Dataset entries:
■ ■ ■ ■ ■
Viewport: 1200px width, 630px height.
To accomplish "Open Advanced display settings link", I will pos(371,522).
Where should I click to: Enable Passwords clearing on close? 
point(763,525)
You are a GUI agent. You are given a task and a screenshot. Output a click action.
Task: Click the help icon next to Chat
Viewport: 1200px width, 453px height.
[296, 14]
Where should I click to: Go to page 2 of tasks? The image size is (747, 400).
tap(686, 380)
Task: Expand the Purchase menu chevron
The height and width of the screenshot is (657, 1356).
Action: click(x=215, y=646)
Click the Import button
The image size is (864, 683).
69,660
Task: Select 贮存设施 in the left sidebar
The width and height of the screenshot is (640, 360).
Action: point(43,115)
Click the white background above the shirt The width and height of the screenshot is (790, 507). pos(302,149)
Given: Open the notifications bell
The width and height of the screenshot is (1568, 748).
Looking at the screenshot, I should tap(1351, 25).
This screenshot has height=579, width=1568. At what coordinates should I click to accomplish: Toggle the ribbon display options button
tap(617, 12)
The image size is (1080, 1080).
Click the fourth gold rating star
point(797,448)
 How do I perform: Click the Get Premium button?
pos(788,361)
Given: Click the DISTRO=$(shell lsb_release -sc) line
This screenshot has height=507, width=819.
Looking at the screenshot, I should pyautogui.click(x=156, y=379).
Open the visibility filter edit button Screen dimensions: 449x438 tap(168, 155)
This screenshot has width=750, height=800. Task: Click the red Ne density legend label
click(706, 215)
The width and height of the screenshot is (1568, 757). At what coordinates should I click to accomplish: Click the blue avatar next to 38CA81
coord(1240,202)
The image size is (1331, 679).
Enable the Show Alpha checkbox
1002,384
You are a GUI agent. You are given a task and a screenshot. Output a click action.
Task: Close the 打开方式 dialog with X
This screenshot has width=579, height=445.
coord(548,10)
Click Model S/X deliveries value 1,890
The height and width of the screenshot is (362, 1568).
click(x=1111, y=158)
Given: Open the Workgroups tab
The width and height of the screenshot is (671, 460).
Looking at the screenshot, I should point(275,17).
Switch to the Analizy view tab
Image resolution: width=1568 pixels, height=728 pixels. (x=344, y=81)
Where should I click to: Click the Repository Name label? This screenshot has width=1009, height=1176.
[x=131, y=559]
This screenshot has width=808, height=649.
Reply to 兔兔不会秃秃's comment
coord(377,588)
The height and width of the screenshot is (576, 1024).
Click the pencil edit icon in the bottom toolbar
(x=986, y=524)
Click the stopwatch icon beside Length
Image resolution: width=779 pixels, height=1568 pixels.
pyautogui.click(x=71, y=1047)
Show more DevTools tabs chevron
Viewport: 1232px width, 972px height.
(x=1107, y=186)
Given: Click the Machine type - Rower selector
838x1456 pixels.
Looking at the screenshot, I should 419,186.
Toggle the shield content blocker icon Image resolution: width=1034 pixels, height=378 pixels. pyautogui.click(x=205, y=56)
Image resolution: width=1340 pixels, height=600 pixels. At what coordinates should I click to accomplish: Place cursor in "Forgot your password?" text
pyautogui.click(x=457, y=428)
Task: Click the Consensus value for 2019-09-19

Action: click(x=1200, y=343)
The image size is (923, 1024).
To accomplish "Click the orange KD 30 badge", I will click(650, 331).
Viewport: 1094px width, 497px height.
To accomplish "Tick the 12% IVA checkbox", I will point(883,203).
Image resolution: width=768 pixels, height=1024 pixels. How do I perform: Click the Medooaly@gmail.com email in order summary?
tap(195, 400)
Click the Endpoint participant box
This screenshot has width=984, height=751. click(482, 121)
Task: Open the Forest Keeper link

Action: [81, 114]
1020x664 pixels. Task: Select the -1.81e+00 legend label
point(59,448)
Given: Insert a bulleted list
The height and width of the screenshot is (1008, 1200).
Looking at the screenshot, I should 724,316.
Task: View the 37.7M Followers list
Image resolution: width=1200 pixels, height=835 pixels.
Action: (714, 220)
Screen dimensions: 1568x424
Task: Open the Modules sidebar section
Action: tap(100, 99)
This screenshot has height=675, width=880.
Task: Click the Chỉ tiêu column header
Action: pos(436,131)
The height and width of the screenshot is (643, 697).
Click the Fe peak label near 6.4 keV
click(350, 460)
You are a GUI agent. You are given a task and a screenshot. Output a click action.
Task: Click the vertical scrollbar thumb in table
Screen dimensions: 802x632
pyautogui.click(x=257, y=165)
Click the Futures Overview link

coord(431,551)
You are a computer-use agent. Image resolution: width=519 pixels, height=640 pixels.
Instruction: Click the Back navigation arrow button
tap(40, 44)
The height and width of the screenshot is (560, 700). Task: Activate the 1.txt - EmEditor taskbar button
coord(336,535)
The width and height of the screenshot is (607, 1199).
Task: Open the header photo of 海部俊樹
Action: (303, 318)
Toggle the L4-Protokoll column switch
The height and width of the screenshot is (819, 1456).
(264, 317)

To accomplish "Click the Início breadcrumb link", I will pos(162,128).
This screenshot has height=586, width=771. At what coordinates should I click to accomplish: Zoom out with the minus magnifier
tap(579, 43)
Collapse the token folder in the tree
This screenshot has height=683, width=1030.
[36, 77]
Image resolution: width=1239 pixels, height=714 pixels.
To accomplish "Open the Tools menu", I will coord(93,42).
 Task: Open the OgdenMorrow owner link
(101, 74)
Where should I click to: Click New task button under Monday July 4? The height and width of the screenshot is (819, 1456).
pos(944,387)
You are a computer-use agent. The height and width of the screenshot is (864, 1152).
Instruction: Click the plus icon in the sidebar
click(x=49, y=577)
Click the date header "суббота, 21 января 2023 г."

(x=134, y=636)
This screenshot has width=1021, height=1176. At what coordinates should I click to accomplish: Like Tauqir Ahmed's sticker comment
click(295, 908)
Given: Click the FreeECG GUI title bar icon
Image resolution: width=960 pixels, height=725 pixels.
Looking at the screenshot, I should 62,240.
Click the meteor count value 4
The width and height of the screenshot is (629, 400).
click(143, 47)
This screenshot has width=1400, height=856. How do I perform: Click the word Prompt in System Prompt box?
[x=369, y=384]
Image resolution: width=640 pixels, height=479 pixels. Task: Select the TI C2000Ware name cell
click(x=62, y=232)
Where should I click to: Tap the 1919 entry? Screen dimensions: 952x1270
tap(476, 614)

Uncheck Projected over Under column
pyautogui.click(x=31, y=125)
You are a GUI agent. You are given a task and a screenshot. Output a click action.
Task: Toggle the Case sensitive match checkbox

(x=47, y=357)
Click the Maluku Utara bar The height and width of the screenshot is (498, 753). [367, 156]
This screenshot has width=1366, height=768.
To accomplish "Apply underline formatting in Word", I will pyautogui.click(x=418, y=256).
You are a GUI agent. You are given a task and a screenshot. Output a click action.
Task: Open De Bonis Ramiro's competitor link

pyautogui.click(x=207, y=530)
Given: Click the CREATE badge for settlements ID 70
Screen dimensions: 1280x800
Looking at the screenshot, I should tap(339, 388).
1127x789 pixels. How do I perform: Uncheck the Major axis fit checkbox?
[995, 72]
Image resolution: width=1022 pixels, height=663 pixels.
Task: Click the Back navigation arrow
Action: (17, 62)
■ ■ ■ ■ ■
◆ **Task instructions**: In the entries above, how many lines contain the word "will"? Provide the number alone.

◆ **Result for this exercise**: 6